§ **Element and text location data**
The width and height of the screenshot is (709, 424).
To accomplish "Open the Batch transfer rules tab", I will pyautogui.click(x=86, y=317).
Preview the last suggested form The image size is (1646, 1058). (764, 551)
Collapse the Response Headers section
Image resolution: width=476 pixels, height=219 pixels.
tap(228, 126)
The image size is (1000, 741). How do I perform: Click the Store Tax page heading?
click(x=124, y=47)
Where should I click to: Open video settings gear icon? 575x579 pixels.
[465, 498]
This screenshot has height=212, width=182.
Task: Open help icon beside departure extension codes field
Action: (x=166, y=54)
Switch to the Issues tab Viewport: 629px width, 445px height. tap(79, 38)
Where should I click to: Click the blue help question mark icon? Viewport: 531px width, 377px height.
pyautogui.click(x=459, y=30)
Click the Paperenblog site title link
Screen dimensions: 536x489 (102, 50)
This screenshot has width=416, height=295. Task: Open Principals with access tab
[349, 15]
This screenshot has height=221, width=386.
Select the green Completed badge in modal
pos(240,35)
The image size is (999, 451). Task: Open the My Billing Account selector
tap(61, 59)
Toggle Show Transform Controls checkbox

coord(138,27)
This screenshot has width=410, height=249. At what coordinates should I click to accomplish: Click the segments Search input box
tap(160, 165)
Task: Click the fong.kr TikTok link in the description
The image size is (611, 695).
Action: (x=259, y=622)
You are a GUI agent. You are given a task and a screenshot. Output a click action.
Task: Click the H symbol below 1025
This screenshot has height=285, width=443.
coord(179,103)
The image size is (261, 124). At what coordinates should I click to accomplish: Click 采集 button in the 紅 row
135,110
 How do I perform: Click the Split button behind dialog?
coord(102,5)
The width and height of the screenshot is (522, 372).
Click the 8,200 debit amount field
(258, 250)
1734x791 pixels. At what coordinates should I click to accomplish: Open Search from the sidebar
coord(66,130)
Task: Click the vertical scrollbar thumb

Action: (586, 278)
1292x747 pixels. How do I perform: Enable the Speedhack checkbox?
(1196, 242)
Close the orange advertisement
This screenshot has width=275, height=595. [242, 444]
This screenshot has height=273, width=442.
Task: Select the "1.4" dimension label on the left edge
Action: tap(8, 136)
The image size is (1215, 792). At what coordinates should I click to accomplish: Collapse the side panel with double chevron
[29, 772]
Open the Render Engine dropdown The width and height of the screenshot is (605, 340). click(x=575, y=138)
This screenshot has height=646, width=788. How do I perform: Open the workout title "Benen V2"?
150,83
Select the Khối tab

§ **PROBLEM DETAILS**
Pick out each line above that contains the string "pixels" and copy those lines.

§ **CORRECT RESULT**
Image resolution: width=476 pixels, height=219 pixels.
Where should I click to: Open video settings gear icon? 575x579 pixels.
1734x791 pixels. At what coordinates should I click to accomplish: Open Search from the sidebar
1292x747 pixels. How do I perform: Enable the Speedhack checkbox?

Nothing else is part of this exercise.